Web author (hand coding)
From the point of view of the author, HTML is a set of tags with a clear defined meaning (ex: ‘q’) or functional semantics (ex: ‘a’). Sometimes, the definitions given by previous specifications, books, tutorials, lead to misunderstanding and then the features are not properly used. They are many categories of HTML hand coders with different capabilities and knowledge. Some of the authors will see it just as a support for CSS for example and do not care that much about the meaning. Some will be very precise and be frustrated by the lack of defined elements.
Web author (wysiwyg)
CMS developer, scripting libraries.
HTML is a language that in the best case have some rules of nesting for tags and help to put content on a web page. It is something to put bits of content coming from a database on the Web. It is very rare that the semantics is understood or even care of. It is very rare to have CMS which puts a quality process in the publishing step. Their conception is more html fragment than document.
Web authoring Wysiwyg tool
HTML is a very difficult thing to implement. The specification in the past have not been defined for Wysiwyg tools. They had to produce a document which respects the syntactic rules of the language. But there is no or little guidance on implementing the language at the UI level. We have a tendency to define, right now, a lot more how to render and not that much how to create.
Web Visual Browser
Assistive Technologies Browser
They see HTML as a powerful language to give easily access to content for people who had no access to it in the past. Giving access to a paper book to someone who is blind has a high cost, it becomes easy on the Web. Though it is also difficult to implement a useful tool because not many Web authors and CMS care for accessibility. So people themselves using these browsers fill the gap when they can by using their own skills and intelligence.

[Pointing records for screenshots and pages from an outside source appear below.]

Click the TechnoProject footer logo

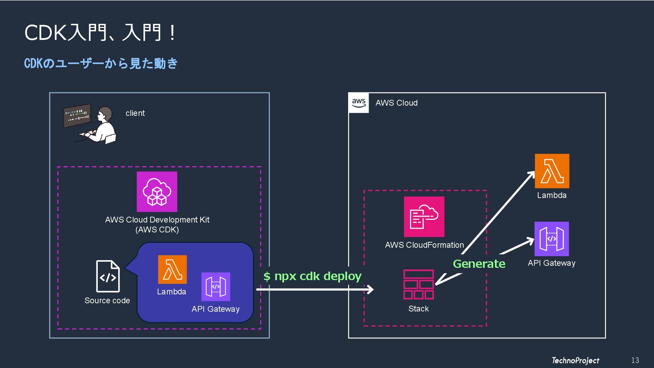tap(575, 360)
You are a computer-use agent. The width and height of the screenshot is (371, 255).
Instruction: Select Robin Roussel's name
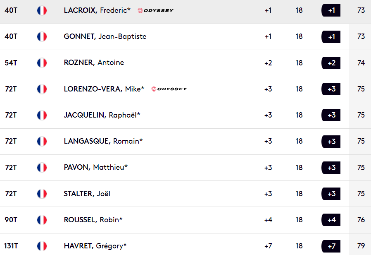(93, 220)
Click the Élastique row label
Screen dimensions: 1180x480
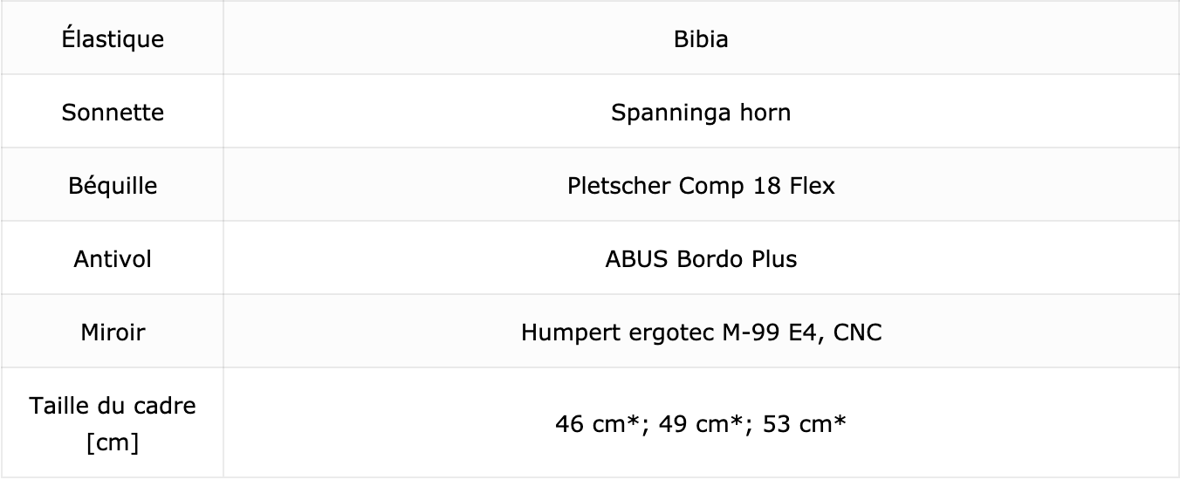tap(113, 38)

Strange world. It is not a uniform world. They are at least two big sub-classes:
Web search services (Yahoo!, MS Live, Google and Quaero)
For those, they need to parse the web content which is not only html and which is mostly a few tags and a lot of content. They are interested by links and some of the meaningful tags but not that much.
Web search engines (ht://Dig, Nutch, etc.)
More skilled and more powerful, they are used on corporate, academic, personal Web sites. They are crafted to index all kind of metadata and semantics. HTML is a fully meaningful language. It helps users on the Web to have a more precise answer within the context of a corporate site. Initiatives like explicit data (RDFa, microformats), metadata in head, etc. are very important for them. Some of these engines work on the Desktop and then are a tool for desktop users (Spotlight (Apple) for example.)
Validators, Conformance checker, Helping tools
HTML is a set of rules and definitions, that helps to define if the document is in contradiction with these rules. Some of the rules can be checked easily, can be processed by a machine, some others are a lot more difficult.
HTML is a set of rules and syntactic constraints with a defined semantics that can be used, be encapsulated in another technology.